CS6046: Multi-armed bandits

Course information

When: Jan-May 2018
Lectures: Slot D
Where: CS36
Office Hours: Wednesday, 2:30pm to 3:30pm

Course Content

Exploration-exploitation dilemma in stochastic K-armed bandits

Explore-then-commit and epsilon-greedy strategies
Upper Confidence Bound (UCB) algorithm
Thompson sampling (TS) algorithm
Regret upper bounds for UCB and TS
Lower bounds: a) Information theoretic bounds on minimax error, b) Instance-dependent regret lower bounds

Pure exploration in K-armed bandits

Uniform sampling
Successive rejects algorithm
Lower bounds

Adversarial bandits

EXP3, EXP3-IX, EXP4 algorithms
Upper bounds on regret of EXP3 and its variants
Regret lower bounds

Advanced topics

Stochastic linear bandits: Ellipsoidal confidence sets, UCB, Thompson sampling and lower bound.
Adversarial linear bandits: Exp2 with John’s exploration, online mirror descent, lower bound.

Grading

Project: 50%
Homeworks: 40% (Best 2 out of 3)
Paper presentation: 10%

Important Dates

	Available on	Submission by
Homework 1	Jan 27	Feb 12
Homework 2	Feb 15	Mar 2
Homework 3	Mar 9	Mar 26
Project proposal		Apr 2
Project report		Apr 30

Paper presentation

Each individual student is expected to read a paper from the list here and present the main contributions of the chosen paper and (hopefully) get the class interested enough to discuss more on the presented paper. The paper presentation shall happen in the regular class hours during the month of April.

Course project

The project could be theoretical and/or practical, i.e., the course project could involve implementation of existing bandit algorithms on a sophisticated benchmark (e.g. recommendation systems) and/or original research in the form of a novel bandit formulation or extension of existing theoretical results. Given the limited timeframe of the course, working out a new result or a sufficiently novel extension of an existing result may not be completely feasible and in that case, the project report could turn into a survey of existing literature that the students familiarized with, while attempting to formulate/solve a bandit problem.
For theoretically-oriented projects, the list of papers given here can be a good place to start exploring. For the practically-oriented ones, some pointers are available here.
For theoretically-oriented projects, the report is expected to provide a detailed description of the problem and accompanying algorithms. For the projects geared towards performance evaluation of existing bandit algorithms, the report is expected to summarize the findings of the empirical investigation of state-of-the-art bandit algorithms in one of the application domains.

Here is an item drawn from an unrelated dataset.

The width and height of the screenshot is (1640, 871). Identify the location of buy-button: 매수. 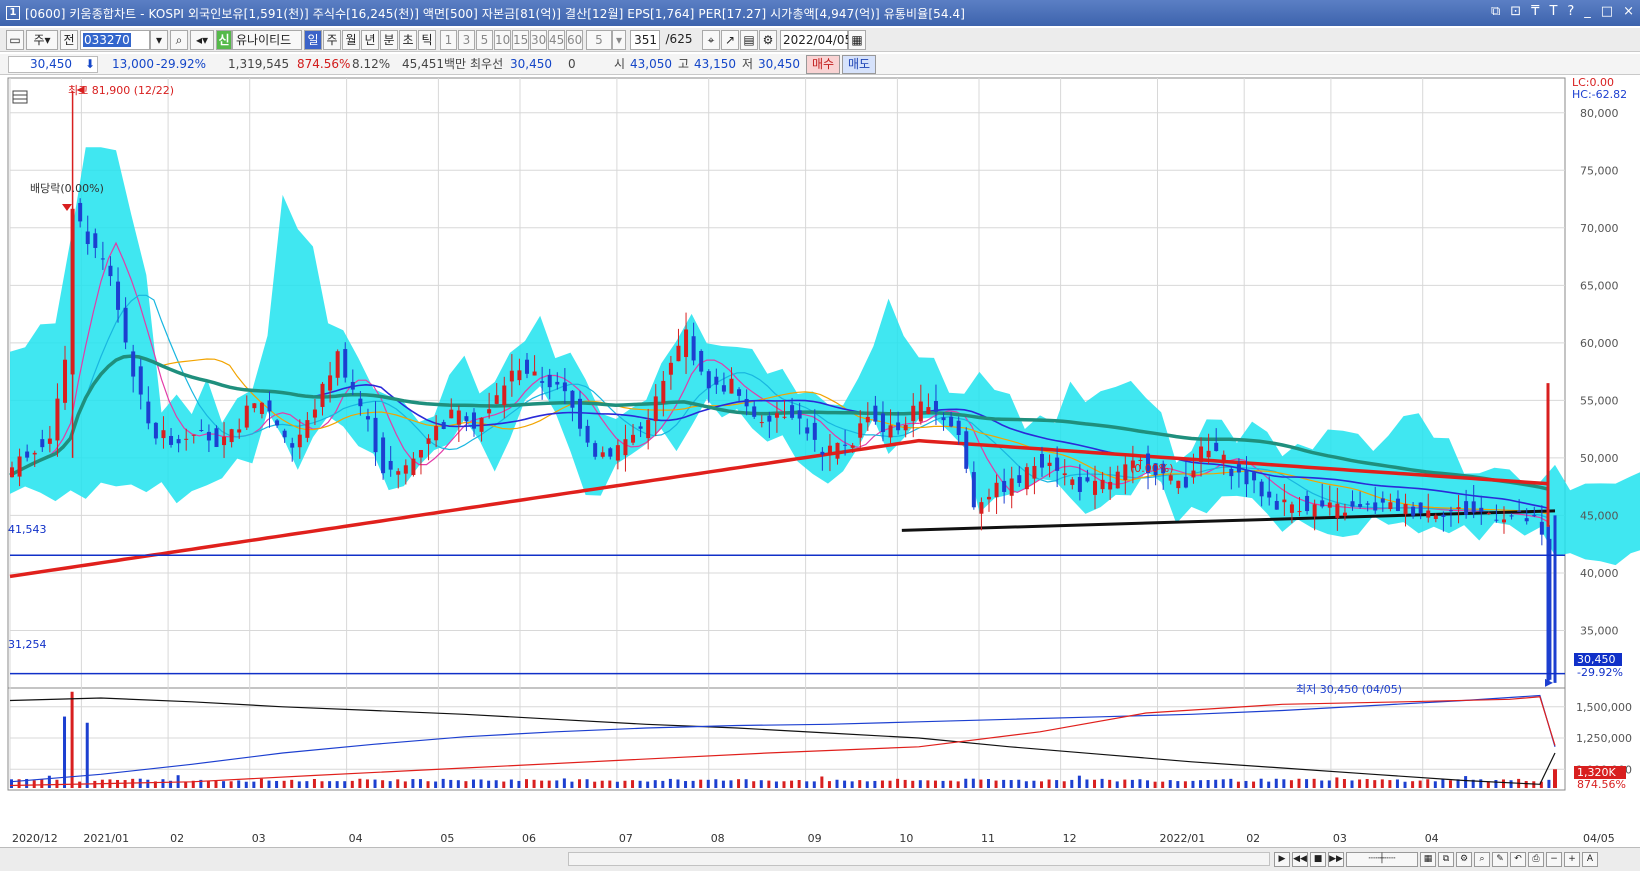
(823, 64).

The evaluation would be as follows: 15% for the project proposal, 25% for the final report and 10% for an oral examination by the instructor.

Textbooks/References

Blog posts on bandit theory by Csaba Szepesvari and Tor Lattimore
Multi-armed bandits book (draft) by Alex Slivkins
Regret analysis of stochastic and non-stochastic multi-armed bandit problems by S. Bubeck and N. Cesa-Bianchi

Homeworks

Schedule

	Regret minimization in MAB (Click here for course notes)
Lecture 1	Course Organization Motivation for studying bandits
Lecture 2	Bandit learning framework Regret definition, equivalent expression using gaps	1.1
Lecture 3	Explore-then-commit (ETC) algorithm a brief tour of concentration inequalities: Subgaussianity	1.2
Lecture 4	Finite sample bounds using Chernoff method end of concentration inequalities tour	1.3
Lecture 5	Gap dependent regret bound for ETC	1.4
Lecture 6	Gap-independent regret bound for ETC	1.4
Lecture 7	UCB algorithm: introduction	1.5
Lecture 8	UCB: gap-dependent regret bound	1.5
Lecture 9	UCB: gap-independent regret bound	1.5
Lecture 11	A brief tour of information theory: Entropy, joint and conditional entropy, chain rule	1.6
Lecture 12	KL-divergence: Definition, non-negativity, chain rule	1.6
Lecture 13	Pinsker's inequality, end of information theory tour	1.6
Lecture 14	Regret lower bound for 2-armed bandits	1.7
Lecture 15	Regret lower bound for K>2 arms	1.7
Lecture 16	Instance dependent (asymptotic) lower bound	1.7
Lecture 17	A brief tour of Bayesian statistics: Parameter estimation (Bernoulli case)	1.8
Lecture 18	Parameter estimation - case of Normal mean	1.8
Lecture 19	Bayesian bandit framework and Bayesian regret Thompson sampling aka posterior sampling	1.9
Lecture 19	Thompson sampling: Bayesian regret bound	1.9
Lecture 20	Thompson sampling: Bayesian regret bound	1.9
Lecture 21	Brief introduction to KL-UCB, UCB-V, UCB-improved, deviations of regret
Lecture 22	Brief introduction to frequentist regret bounds of Thompson sampling
	Best arm identification in MAB
Lecture 1	Best arm identification (BAI): Fixed budget setting Uniform sampling	2.1
Lecture 2	Successive rejects (SR) algorithm	2.2
Lecture 3	Analysis of error probability of SR	2.2
Lecture 4	Lower bound for BAI in fixed budget setting	2.3
Lecture 5	Lower bound for BAI in fixed budget setting	2.3
Lecture 6	Lower bound for BAI in fixed budget setting	2.3
Lecture 7	Lower bound for BAI in fixed budget setting	2.3
Lecture 8	Fixed confidence BAI setting Naive uniformly exploring algorithm	2.4
Lecture 9	Successive elimination with known gaps	2.5
Lecture 9	Successive elimination with unknown gaps	2.5
Lecture 10	Analysis of successive elimination algorithm	2.5
Lecture 11	Lower bound for fixed confidence BAI	2.6
Lecture 12	Median elimination and a few recent algorithms
	(Stochastic) Linear bandits
Lecture 1	Linear bandit formulation, Confidence ellipsoid
Lecture 2	LinUCB algorithm
Lecture 3	Sketch of regret bound
	Adversarial bandits
Lecture 1	Prediction with expert advice Halving algorithm, mistake bound
Lecture 2	Weighted majority algorithm, mistake bound
Lecture 3	Exponential weighted majority algorithm
Lecture 4	Regret bound for EWM algorithm
Lecture 5	Adversarial bandits: framework EXP3 algorithm
Lecture 6	Regret bound for EXP3 algorithm
Lecture 7	EXP3.P algorithm, high-probability regret bound
Lecture 8	EXP3-IX algorithm, high-probability regret bound
Lecture 9	A survey of other adversarial bandit settings